In 1985, in Prague, she directed Alban Berg's Wozzeck and, in Dresden, Die Weise von Liebe und Tod des Cornets Christoph Rilke by Siegfried Matthus. In 1986, she first worked at the Vienna State Opera with the choreography of Hans Werner Henze's Orpheus. In 1988 she staged Schoenberg's Moses und Aaron at the Staatsoper Berlin, conducted by Friedrich Goldmann. With a key modernist opera by an Austrian-American composer, staged in East Germany's leading opera house, the event has been considered a major breakthrough in overcoming the state dogma of socialist realism. In Brussels, Berghaus directed Berg's Lulu in 1988, and in that same year, Schubert's Fierrabras. In Zürich, her productions included Webers's Der Freischütz and Wagner's Der fliegende Holländer. Her final operatic production was Die Fledermaus by J. Strauss, produced in Leipzig in 1995. Performed and published posthumously, the only representation of Ruth Berghaus on film is Weber's Der Freischütz, a Zurich revival of 1999, conducted by Nikolaus Harnoncourt.

In 1989, she began a theatrical series of what she called 'related texts', with a production of Büchner's Danton's Death and in 1991 a production of Brecht's In the Jungle at the Thalia Theater in Hamburg.
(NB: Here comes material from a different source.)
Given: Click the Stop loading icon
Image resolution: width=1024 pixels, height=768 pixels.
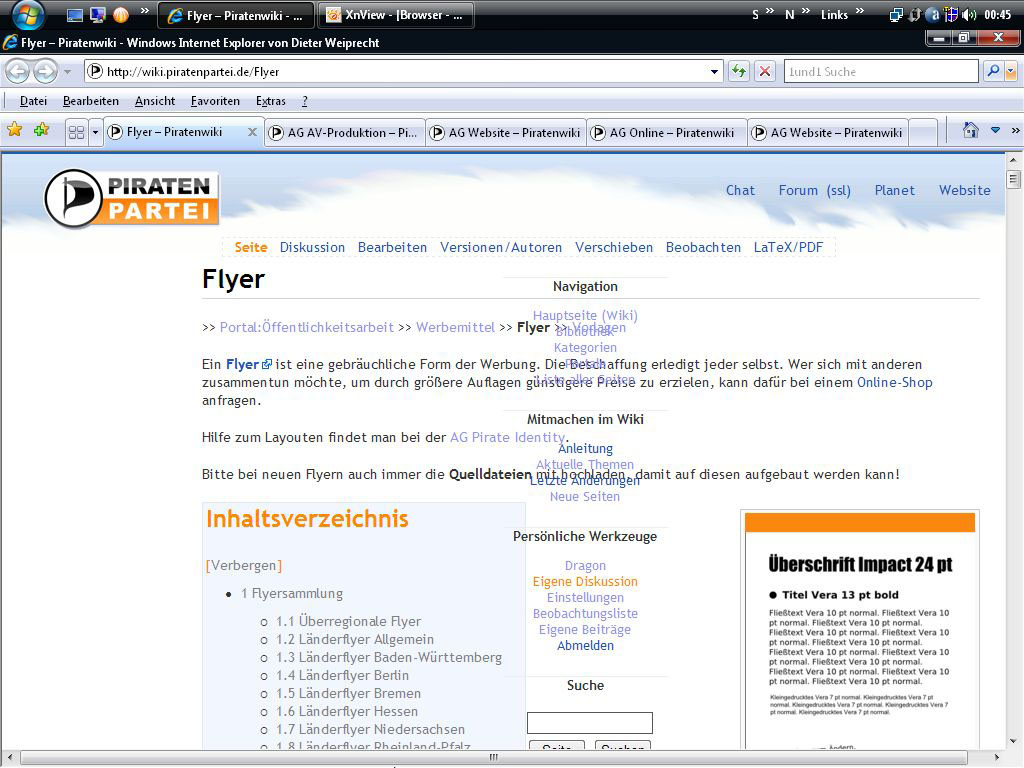Looking at the screenshot, I should [765, 72].
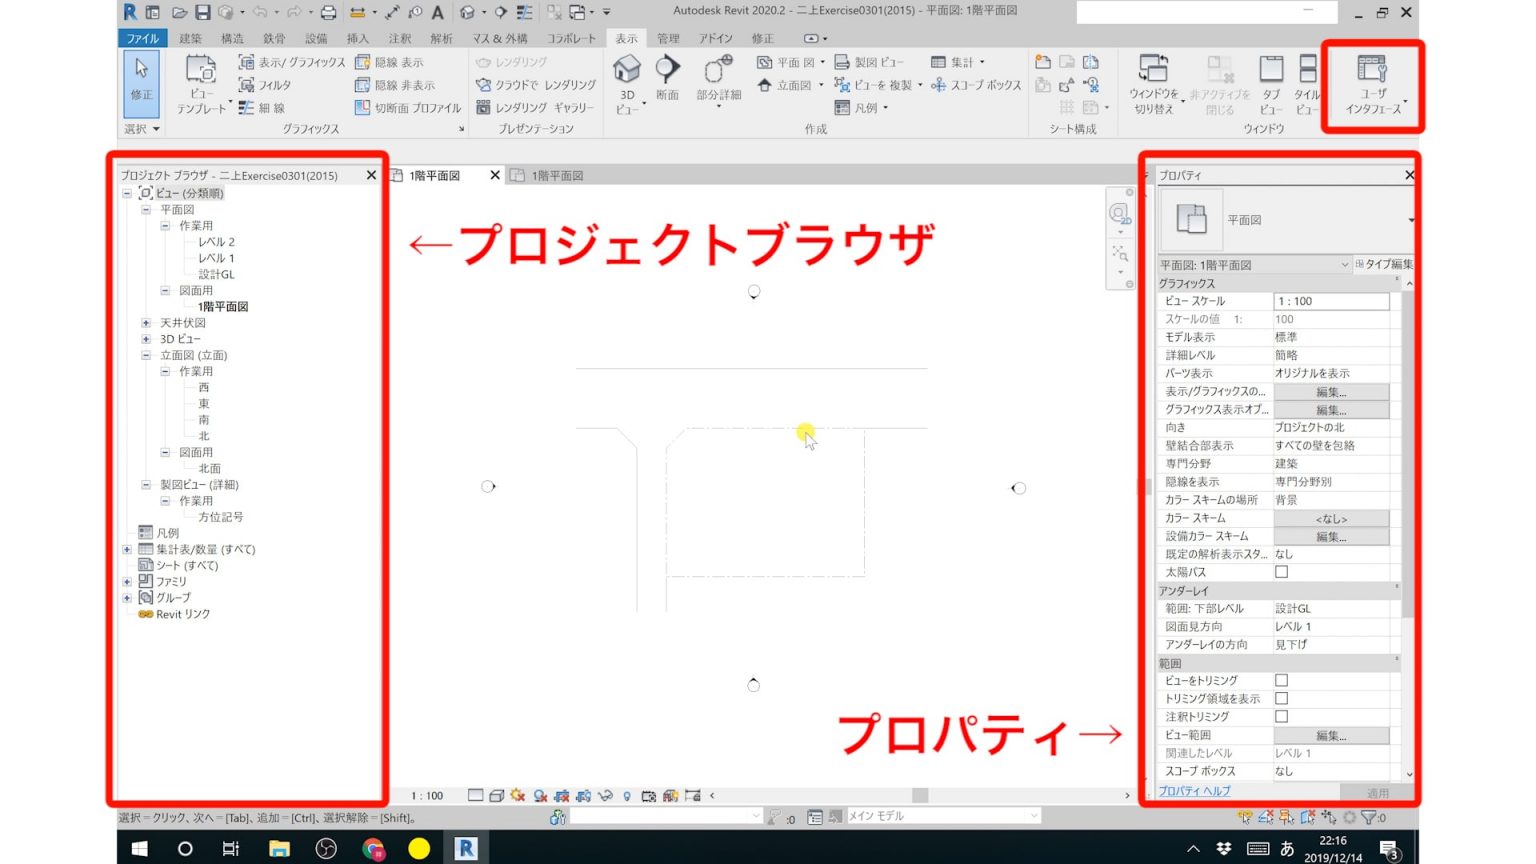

Berghaus died in 1996, in Zeuthen near Berlin due to complications from cancer. She was buried at the Dorotheenstadt Cemetery in Berlin-Mitte.

==Works cited==
- Meech, Tony. 1994. "Brecht's Early Plays." In Thomson and Sacks (1994, 43–55).
- Thomson, Peter and Glendyr Sacks, eds. 1994. The Cambridge Companion to Brecht. Cambridge Companions to Literature Ser. Cambridge: Cambridge University Press. ISBN 0-521-41446-6.

== See also ==
Alexander Berghaus is a nephew of Ruth Berghaus.